Campbell said he stands behind the stops. At least 70 percent of the stops involved white drivers, he said. The officer who stopped Agostini and many others on Highway 59 was experienced in another part of the state, where he never got into trouble, Campbell said.
“I do feel like peace officers, when they are out there, need to be able to bring common sense to their work,” said Campbell. “I mean when you look, most inmates in the jail aren’t white. … There were stops where people had $600,000 in the car, but they weren’t buying drugs?”
The officer testified under oath why he suspected some drivers were involved in criminal activity. He said he suspected Puerto Rican drivers or passengers from New York stopped during the middle of the week and who seemed nervous when questioned.
Most of those who surrendered money were carrying smaller sums than was Agostini, according to the suit. And most were black or Latino, according to the ACLU's Mukherjee. From 2006 to 2008, officers seized at least $3 million from more than 140 cases, according to the ACLU.
The U.S. Justice Department is investigating, said Mukherjee.
In 2011, Texas changed its forfeiture and seizure laws as a result of news reports about Highway 59. Law enforcement agencies must now account for every cent collected though a seizure or property sale. And law enforcement agencies cannot use the funds to boost officer salaries or to pay bonuses without the permission of an elected body.

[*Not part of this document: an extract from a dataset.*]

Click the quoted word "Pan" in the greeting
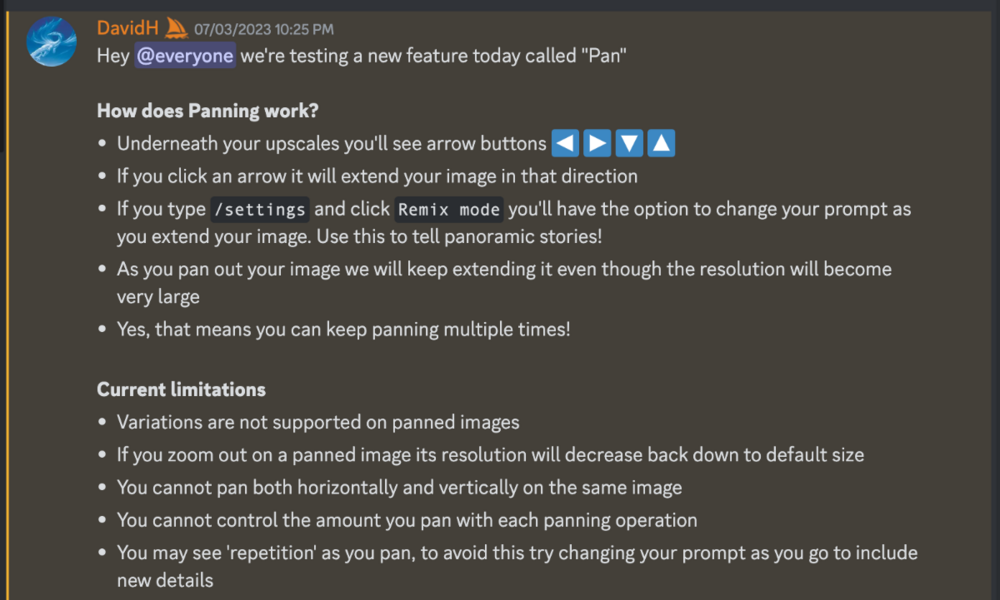 click(x=600, y=56)
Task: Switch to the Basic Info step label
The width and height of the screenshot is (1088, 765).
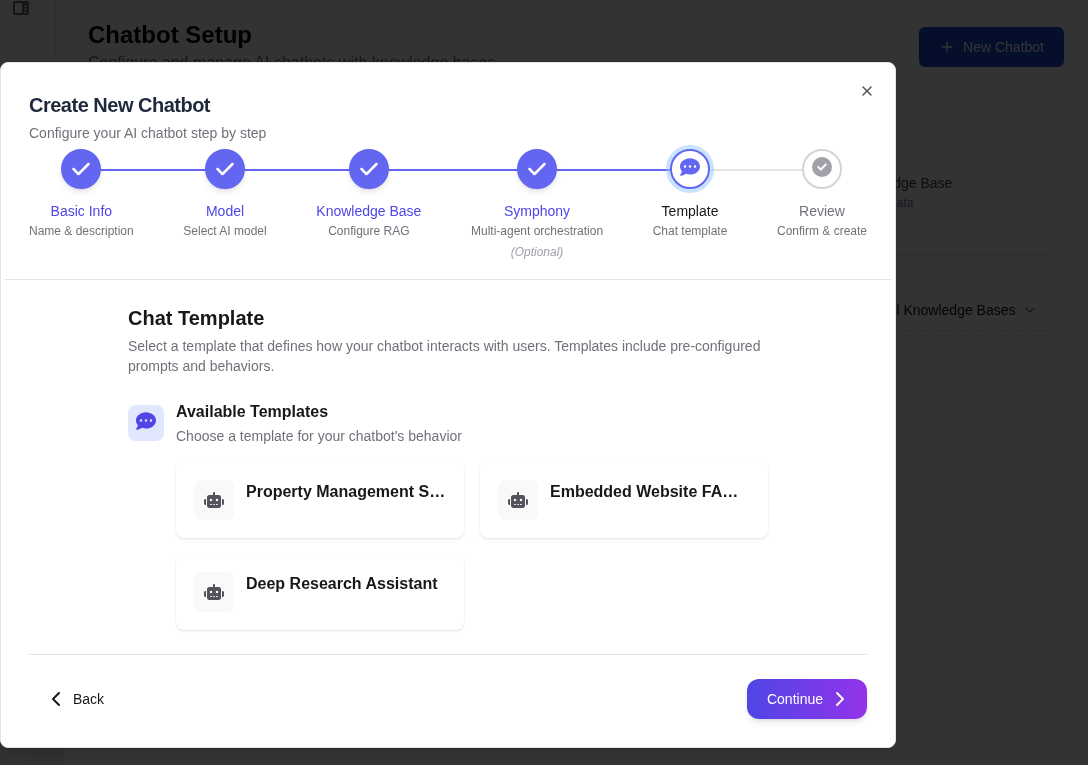Action: pyautogui.click(x=81, y=211)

There were other instances of asset forfeiture abuses in Texas before the law was changed, the ACLU said. The district attorney's office in Montgomery County used seized money to buy a margarita machine that prosecutors used at the county fair, winning a prize for best margarita. And former Kimble County D.A. Ron Sutton used asset-forfeiture funds to take his entire staff, a district judge and their spouses on a trip to Hawaii. Sutton pleaded guilty in 2010 to felony charges of misusing funds.